* _TASK ITEM_:
The answer should consist of each line from the data below that includes "Choose".

* _PROVIDED INFORMATION_:
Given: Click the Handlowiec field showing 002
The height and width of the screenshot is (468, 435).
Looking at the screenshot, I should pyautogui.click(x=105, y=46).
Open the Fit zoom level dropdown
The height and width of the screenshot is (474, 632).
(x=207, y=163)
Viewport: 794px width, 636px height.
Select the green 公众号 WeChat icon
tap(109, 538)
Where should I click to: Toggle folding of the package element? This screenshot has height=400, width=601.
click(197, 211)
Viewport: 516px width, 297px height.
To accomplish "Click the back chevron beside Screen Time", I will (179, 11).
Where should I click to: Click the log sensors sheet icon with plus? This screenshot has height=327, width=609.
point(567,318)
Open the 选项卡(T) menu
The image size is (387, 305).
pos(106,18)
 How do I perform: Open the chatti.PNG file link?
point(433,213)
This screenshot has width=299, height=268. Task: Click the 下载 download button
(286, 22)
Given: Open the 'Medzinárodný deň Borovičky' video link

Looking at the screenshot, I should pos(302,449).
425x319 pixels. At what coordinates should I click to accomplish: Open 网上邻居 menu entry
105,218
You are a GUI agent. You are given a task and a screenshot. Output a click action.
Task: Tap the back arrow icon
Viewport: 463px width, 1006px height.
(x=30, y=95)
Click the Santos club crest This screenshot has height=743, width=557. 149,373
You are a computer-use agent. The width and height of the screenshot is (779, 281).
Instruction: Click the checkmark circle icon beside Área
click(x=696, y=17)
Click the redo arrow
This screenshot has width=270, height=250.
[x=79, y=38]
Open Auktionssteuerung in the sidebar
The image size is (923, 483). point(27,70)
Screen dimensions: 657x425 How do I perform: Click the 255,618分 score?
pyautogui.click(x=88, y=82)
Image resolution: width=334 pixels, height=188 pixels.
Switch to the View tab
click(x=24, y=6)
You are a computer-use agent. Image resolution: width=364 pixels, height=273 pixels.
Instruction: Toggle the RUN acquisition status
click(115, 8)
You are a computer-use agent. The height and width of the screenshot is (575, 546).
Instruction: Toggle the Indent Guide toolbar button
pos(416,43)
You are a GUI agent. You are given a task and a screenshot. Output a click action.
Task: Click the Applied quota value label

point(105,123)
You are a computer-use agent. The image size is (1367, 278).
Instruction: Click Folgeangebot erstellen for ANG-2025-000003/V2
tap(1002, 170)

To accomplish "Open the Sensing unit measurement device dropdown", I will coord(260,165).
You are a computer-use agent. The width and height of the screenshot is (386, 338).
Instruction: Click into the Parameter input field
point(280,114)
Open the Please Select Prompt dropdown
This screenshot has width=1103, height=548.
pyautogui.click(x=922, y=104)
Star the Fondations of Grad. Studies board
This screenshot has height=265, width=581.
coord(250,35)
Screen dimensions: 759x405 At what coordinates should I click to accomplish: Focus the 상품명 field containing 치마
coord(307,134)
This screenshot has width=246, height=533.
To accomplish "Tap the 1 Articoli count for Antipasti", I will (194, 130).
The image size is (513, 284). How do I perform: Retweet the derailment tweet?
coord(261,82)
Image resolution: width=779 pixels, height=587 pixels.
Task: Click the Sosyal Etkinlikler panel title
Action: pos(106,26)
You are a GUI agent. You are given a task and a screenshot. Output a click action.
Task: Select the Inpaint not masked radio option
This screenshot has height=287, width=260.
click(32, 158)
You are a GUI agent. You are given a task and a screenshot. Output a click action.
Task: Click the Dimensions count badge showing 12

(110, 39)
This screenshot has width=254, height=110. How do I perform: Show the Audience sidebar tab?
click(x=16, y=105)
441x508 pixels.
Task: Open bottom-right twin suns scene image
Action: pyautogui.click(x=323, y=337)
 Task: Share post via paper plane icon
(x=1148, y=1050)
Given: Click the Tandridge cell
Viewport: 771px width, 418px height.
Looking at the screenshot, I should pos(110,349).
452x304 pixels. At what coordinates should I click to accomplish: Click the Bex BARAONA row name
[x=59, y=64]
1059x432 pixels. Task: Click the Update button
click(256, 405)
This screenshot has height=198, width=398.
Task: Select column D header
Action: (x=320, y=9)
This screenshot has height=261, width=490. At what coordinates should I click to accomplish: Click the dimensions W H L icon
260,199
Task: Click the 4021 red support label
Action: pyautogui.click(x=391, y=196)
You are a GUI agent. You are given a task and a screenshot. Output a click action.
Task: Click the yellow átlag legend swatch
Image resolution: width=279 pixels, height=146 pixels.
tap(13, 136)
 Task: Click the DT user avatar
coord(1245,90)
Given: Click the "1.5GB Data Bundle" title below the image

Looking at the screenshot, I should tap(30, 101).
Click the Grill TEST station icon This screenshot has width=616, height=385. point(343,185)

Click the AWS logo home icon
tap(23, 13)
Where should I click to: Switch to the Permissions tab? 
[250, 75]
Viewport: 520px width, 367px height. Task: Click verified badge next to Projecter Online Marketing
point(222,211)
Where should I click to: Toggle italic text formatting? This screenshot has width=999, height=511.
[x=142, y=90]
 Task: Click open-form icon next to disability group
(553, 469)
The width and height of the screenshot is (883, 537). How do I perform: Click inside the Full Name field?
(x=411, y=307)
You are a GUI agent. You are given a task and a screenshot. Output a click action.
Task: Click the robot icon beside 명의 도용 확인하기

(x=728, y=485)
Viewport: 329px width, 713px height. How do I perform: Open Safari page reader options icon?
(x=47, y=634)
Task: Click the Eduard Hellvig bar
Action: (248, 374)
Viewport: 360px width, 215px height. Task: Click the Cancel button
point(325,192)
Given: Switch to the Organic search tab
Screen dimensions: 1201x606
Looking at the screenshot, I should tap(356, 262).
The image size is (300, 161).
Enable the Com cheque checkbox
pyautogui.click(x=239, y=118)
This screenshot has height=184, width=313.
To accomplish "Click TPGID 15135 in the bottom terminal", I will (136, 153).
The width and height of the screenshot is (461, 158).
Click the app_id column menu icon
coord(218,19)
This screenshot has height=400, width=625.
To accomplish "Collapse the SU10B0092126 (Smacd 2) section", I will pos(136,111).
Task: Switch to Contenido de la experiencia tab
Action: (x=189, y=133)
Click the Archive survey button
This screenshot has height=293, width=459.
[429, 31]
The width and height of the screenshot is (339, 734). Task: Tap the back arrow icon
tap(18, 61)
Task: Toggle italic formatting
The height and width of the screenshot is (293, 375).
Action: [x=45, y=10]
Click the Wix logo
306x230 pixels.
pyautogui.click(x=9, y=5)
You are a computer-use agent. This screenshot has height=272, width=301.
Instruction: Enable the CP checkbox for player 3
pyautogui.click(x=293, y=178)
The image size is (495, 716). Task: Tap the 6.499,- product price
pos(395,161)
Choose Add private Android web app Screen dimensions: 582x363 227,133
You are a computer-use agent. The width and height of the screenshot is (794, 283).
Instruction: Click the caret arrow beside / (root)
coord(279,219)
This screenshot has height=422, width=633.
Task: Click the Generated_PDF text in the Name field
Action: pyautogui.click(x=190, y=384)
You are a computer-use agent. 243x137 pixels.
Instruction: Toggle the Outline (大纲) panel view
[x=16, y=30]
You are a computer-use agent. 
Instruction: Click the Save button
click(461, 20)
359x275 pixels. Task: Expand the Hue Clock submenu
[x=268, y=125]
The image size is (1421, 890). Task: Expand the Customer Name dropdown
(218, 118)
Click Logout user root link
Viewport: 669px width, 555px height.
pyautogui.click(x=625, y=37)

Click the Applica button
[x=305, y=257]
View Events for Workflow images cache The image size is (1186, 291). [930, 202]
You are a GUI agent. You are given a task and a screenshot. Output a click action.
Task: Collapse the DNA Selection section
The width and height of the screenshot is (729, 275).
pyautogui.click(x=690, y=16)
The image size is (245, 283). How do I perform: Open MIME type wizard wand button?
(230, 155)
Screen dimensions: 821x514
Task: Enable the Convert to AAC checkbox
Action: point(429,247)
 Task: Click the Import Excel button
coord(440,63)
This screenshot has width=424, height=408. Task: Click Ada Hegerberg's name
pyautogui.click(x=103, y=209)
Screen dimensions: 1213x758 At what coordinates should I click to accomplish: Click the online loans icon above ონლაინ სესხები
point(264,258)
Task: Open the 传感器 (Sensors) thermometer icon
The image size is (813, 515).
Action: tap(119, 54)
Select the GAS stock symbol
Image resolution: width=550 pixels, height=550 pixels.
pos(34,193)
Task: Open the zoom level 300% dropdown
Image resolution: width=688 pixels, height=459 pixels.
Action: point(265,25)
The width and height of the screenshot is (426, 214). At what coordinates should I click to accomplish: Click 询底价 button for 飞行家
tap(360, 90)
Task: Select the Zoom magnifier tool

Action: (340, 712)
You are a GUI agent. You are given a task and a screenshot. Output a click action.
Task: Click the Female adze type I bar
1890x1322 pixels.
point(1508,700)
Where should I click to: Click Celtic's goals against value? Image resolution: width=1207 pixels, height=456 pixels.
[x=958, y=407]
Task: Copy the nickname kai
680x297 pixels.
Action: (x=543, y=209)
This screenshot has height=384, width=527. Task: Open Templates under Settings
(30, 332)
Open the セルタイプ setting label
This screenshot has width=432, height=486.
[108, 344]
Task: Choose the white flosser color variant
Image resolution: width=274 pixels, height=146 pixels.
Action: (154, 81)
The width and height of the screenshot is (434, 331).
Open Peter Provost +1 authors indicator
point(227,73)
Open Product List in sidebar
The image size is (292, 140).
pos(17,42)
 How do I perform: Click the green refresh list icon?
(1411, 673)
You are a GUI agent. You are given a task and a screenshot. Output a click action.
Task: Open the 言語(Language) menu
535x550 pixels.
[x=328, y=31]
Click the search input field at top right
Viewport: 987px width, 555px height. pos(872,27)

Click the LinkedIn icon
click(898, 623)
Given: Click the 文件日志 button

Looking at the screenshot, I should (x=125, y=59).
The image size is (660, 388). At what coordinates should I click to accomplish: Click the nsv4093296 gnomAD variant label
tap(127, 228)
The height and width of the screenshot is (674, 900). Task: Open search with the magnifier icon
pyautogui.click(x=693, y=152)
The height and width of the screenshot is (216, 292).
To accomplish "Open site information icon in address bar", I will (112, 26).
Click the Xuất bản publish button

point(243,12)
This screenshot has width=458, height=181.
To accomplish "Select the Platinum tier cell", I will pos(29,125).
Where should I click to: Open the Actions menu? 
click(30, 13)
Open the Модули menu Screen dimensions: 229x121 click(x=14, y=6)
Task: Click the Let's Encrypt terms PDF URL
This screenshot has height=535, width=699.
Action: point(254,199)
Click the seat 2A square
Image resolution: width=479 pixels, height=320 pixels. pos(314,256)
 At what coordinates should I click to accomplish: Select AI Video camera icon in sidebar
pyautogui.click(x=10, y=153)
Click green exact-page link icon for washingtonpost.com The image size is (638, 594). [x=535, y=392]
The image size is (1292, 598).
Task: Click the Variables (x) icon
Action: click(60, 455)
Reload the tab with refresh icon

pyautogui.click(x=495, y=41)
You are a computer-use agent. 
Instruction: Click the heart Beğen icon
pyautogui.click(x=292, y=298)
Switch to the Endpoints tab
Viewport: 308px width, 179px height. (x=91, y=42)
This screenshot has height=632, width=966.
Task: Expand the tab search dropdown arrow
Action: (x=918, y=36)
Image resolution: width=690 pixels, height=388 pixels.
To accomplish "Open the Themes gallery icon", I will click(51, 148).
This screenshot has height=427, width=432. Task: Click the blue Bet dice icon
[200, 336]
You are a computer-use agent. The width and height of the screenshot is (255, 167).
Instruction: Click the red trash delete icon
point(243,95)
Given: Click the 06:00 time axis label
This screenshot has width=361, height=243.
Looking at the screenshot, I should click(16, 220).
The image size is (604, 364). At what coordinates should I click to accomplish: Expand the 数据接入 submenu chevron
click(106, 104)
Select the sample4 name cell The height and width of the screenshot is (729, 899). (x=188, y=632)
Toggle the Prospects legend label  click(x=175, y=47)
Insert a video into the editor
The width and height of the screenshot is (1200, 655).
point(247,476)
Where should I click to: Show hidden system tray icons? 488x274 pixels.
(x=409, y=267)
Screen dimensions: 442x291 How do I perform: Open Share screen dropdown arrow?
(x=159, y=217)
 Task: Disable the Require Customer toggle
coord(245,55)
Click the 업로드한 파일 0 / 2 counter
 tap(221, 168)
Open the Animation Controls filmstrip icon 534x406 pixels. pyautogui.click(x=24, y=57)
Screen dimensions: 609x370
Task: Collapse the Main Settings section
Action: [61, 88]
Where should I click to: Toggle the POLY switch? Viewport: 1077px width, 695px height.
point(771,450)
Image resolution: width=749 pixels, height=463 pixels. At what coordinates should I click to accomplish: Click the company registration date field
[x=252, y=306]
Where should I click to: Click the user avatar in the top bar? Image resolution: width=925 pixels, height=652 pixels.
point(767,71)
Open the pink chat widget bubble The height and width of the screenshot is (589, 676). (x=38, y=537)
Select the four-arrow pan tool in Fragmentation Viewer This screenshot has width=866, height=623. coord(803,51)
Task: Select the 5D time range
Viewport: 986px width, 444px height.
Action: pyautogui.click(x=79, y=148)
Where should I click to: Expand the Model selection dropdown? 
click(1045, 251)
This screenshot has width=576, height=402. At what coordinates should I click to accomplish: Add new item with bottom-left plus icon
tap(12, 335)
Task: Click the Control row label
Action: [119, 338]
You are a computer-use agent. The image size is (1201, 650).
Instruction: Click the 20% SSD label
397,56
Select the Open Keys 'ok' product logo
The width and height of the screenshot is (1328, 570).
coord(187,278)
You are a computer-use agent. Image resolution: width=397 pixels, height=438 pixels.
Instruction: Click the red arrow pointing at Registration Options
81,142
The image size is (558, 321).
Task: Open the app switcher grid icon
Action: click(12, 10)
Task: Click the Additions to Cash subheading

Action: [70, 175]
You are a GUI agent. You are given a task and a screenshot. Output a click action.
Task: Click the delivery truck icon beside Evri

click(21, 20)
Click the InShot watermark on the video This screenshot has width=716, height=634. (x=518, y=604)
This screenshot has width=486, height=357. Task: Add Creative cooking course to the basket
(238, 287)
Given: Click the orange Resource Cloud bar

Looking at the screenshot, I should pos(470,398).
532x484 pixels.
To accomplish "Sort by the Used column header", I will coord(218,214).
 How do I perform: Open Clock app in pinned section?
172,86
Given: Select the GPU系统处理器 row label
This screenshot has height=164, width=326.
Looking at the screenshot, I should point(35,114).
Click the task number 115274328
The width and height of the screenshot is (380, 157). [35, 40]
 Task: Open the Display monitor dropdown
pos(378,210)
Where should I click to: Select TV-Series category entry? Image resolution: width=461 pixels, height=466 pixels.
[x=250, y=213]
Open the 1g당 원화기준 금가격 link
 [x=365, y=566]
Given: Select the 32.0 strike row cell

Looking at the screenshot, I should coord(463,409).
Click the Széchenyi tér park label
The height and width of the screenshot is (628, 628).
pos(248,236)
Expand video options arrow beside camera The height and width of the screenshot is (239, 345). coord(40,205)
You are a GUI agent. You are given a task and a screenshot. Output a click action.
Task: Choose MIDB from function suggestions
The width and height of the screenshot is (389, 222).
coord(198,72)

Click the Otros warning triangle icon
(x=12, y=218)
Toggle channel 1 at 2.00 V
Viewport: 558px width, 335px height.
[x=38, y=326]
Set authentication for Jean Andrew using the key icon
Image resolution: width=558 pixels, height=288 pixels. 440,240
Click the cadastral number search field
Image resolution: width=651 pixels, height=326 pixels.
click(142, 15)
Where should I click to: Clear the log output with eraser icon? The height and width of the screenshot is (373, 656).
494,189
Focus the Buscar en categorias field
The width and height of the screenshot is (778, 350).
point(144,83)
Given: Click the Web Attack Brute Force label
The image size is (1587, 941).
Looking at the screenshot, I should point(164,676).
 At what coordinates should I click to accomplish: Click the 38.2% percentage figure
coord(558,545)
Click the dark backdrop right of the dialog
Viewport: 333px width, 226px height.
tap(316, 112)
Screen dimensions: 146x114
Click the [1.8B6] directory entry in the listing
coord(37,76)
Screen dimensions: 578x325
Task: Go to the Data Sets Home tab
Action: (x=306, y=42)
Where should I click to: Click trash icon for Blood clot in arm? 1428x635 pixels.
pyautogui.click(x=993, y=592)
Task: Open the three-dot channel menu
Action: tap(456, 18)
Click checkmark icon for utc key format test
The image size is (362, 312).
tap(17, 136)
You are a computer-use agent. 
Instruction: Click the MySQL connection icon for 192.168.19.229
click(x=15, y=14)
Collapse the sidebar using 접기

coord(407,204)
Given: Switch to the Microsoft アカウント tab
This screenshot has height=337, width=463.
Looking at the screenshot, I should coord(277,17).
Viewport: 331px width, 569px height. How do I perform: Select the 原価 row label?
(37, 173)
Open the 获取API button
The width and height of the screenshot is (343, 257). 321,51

* _WRITTEN SOLUTION_:
Choose Add private Android web app Screen dimensions: 582x363 227,133
Task: Choose the white flosser color variant
Task: Choose MIDB from function suggestions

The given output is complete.